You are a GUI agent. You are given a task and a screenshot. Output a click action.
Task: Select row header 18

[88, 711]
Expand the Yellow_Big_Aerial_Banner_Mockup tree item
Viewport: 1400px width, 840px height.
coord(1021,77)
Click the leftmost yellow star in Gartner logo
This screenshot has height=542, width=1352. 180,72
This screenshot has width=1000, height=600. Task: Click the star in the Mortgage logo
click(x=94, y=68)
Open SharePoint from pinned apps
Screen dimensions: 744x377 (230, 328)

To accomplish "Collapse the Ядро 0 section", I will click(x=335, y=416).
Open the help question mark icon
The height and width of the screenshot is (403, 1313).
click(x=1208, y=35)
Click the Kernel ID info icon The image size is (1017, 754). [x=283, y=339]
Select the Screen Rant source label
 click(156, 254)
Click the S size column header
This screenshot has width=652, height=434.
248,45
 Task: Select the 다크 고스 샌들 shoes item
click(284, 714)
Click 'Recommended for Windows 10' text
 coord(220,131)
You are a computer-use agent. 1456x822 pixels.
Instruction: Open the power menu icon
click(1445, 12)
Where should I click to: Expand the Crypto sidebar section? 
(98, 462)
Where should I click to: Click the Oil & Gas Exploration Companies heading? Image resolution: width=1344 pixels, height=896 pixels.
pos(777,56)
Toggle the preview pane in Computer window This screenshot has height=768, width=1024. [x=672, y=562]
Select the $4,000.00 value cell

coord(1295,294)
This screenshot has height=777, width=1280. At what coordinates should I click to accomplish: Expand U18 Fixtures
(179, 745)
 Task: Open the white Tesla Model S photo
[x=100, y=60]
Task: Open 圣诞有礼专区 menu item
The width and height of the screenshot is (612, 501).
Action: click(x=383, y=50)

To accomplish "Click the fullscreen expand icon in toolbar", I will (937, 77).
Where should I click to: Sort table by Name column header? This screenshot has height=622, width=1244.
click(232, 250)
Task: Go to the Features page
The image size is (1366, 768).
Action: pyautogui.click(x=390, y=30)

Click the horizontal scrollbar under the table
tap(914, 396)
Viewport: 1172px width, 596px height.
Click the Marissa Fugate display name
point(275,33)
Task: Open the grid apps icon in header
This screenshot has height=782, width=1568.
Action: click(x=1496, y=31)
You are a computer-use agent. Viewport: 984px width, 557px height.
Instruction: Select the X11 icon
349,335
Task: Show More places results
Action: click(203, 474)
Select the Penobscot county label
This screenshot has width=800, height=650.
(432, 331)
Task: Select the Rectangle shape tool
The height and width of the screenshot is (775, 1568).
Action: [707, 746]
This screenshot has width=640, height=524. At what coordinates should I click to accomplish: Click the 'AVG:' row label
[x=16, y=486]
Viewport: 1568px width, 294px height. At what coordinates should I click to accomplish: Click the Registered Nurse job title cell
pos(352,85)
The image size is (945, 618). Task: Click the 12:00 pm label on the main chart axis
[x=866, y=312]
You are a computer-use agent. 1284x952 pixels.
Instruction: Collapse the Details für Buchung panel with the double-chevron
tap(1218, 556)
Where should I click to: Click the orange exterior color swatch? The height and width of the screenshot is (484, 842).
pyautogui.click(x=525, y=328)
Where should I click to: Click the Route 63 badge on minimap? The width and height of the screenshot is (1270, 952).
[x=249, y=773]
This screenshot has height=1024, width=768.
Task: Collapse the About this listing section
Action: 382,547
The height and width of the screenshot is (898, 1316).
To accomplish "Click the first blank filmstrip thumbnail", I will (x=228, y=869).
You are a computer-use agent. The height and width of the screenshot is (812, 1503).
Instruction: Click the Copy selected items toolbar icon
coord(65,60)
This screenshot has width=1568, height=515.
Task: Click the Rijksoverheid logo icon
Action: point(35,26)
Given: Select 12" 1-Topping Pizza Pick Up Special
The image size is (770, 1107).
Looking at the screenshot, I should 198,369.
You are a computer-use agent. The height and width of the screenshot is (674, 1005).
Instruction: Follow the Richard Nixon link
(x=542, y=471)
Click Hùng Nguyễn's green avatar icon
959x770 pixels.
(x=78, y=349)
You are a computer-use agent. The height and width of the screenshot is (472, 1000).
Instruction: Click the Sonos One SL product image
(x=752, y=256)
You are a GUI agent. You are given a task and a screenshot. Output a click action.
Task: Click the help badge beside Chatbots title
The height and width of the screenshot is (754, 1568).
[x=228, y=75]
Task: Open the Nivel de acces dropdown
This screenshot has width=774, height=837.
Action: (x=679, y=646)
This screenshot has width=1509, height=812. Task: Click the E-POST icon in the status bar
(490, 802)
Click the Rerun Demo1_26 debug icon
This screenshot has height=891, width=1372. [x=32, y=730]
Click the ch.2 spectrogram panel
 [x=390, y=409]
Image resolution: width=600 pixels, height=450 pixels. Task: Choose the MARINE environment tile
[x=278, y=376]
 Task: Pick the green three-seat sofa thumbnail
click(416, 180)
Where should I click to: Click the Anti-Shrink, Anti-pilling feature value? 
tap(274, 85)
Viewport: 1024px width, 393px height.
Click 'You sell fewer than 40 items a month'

..............................

What the exercise asks: Copy all entries above verbatim, one line at a time.

Result for this exercise:
You are a GUI agent. You are given a task and a screenshot. Output a click action.
Task: Select row header 18

[88, 711]
Expand the Yellow_Big_Aerial_Banner_Mockup tree item
Viewport: 1400px width, 840px height.
coord(1021,77)
Click the leftmost yellow star in Gartner logo
This screenshot has height=542, width=1352. 180,72
This screenshot has width=1000, height=600. Task: Click the star in the Mortgage logo
click(x=94, y=68)
Open SharePoint from pinned apps
Screen dimensions: 744x377 (230, 328)

To accomplish "Collapse the Ядро 0 section", I will click(x=335, y=416).
Open the help question mark icon
The height and width of the screenshot is (403, 1313).
click(x=1208, y=35)
Click the Kernel ID info icon The image size is (1017, 754). [x=283, y=339]
Select the Screen Rant source label
 click(156, 254)
Click the S size column header
This screenshot has width=652, height=434.
248,45
 Task: Select the 다크 고스 샌들 shoes item
click(284, 714)
Click 'Recommended for Windows 10' text
 coord(220,131)
You are a computer-use agent. 1456x822 pixels.
Instruction: Open the power menu icon
click(1445, 12)
Where should I click to: Expand the Crypto sidebar section? 
(98, 462)
Where should I click to: Click the Oil & Gas Exploration Companies heading? Image resolution: width=1344 pixels, height=896 pixels.
pos(777,56)
Toggle the preview pane in Computer window This screenshot has height=768, width=1024. [x=672, y=562]
Select the $4,000.00 value cell

coord(1295,294)
This screenshot has height=777, width=1280. At what coordinates should I click to accomplish: Expand U18 Fixtures
(179, 745)
 Task: Open the white Tesla Model S photo
[x=100, y=60]
Task: Open 圣诞有礼专区 menu item
The width and height of the screenshot is (612, 501).
Action: click(x=383, y=50)

To accomplish "Click the fullscreen expand icon in toolbar", I will (937, 77).
Where should I click to: Sort table by Name column header? This screenshot has height=622, width=1244.
click(232, 250)
Task: Go to the Features page
The image size is (1366, 768).
Action: pyautogui.click(x=390, y=30)

Click the horizontal scrollbar under the table
tap(914, 396)
Viewport: 1172px width, 596px height.
Click the Marissa Fugate display name
point(275,33)
Task: Open the grid apps icon in header
This screenshot has height=782, width=1568.
Action: click(x=1496, y=31)
You are a computer-use agent. Viewport: 984px width, 557px height.
Instruction: Select the X11 icon
349,335
Task: Show More places results
Action: click(203, 474)
Select the Penobscot county label
This screenshot has width=800, height=650.
(432, 331)
Task: Select the Rectangle shape tool
The height and width of the screenshot is (775, 1568).
Action: [707, 746]
This screenshot has width=640, height=524. At what coordinates should I click to accomplish: Click the 'AVG:' row label
[x=16, y=486]
Viewport: 1568px width, 294px height. At what coordinates should I click to accomplish: Click the Registered Nurse job title cell
pos(352,85)
The image size is (945, 618). Task: Click the 12:00 pm label on the main chart axis
[x=866, y=312]
You are a computer-use agent. 1284x952 pixels.
Instruction: Collapse the Details für Buchung panel with the double-chevron
tap(1218, 556)
Where should I click to: Click the orange exterior color swatch? The height and width of the screenshot is (484, 842).
pyautogui.click(x=525, y=328)
Where should I click to: Click the Route 63 badge on minimap? The width and height of the screenshot is (1270, 952).
[x=249, y=773]
This screenshot has height=1024, width=768.
Task: Collapse the About this listing section
Action: 382,547
The height and width of the screenshot is (898, 1316).
To accomplish "Click the first blank filmstrip thumbnail", I will (x=228, y=869).
You are a computer-use agent. The height and width of the screenshot is (812, 1503).
Instruction: Click the Copy selected items toolbar icon
coord(65,60)
This screenshot has width=1568, height=515.
Task: Click the Rijksoverheid logo icon
Action: point(35,26)
Given: Select 12" 1-Topping Pizza Pick Up Special
The image size is (770, 1107).
Looking at the screenshot, I should 198,369.
You are a computer-use agent. The height and width of the screenshot is (674, 1005).
Instruction: Follow the Richard Nixon link
(x=542, y=471)
Click Hùng Nguyễn's green avatar icon
959x770 pixels.
(x=78, y=349)
You are a computer-use agent. The height and width of the screenshot is (472, 1000).
Instruction: Click the Sonos One SL product image
(x=752, y=256)
You are a GUI agent. You are given a task and a screenshot. Output a click action.
Task: Click the help badge beside Chatbots title
The height and width of the screenshot is (754, 1568).
[x=228, y=75]
Task: Open the Nivel de acces dropdown
This screenshot has width=774, height=837.
Action: (x=679, y=646)
This screenshot has width=1509, height=812. Task: Click the E-POST icon in the status bar
(490, 802)
Click the Rerun Demo1_26 debug icon
This screenshot has height=891, width=1372. [x=32, y=730]
Click the ch.2 spectrogram panel
 [x=390, y=409]
Image resolution: width=600 pixels, height=450 pixels. Task: Choose the MARINE environment tile
[x=278, y=376]
 Task: Pick the green three-seat sofa thumbnail
click(416, 180)
Where should I click to: Click the Anti-Shrink, Anti-pilling feature value? 
tap(274, 85)
Viewport: 1024px width, 393px height.
Click 'You sell fewer than 40 items a month'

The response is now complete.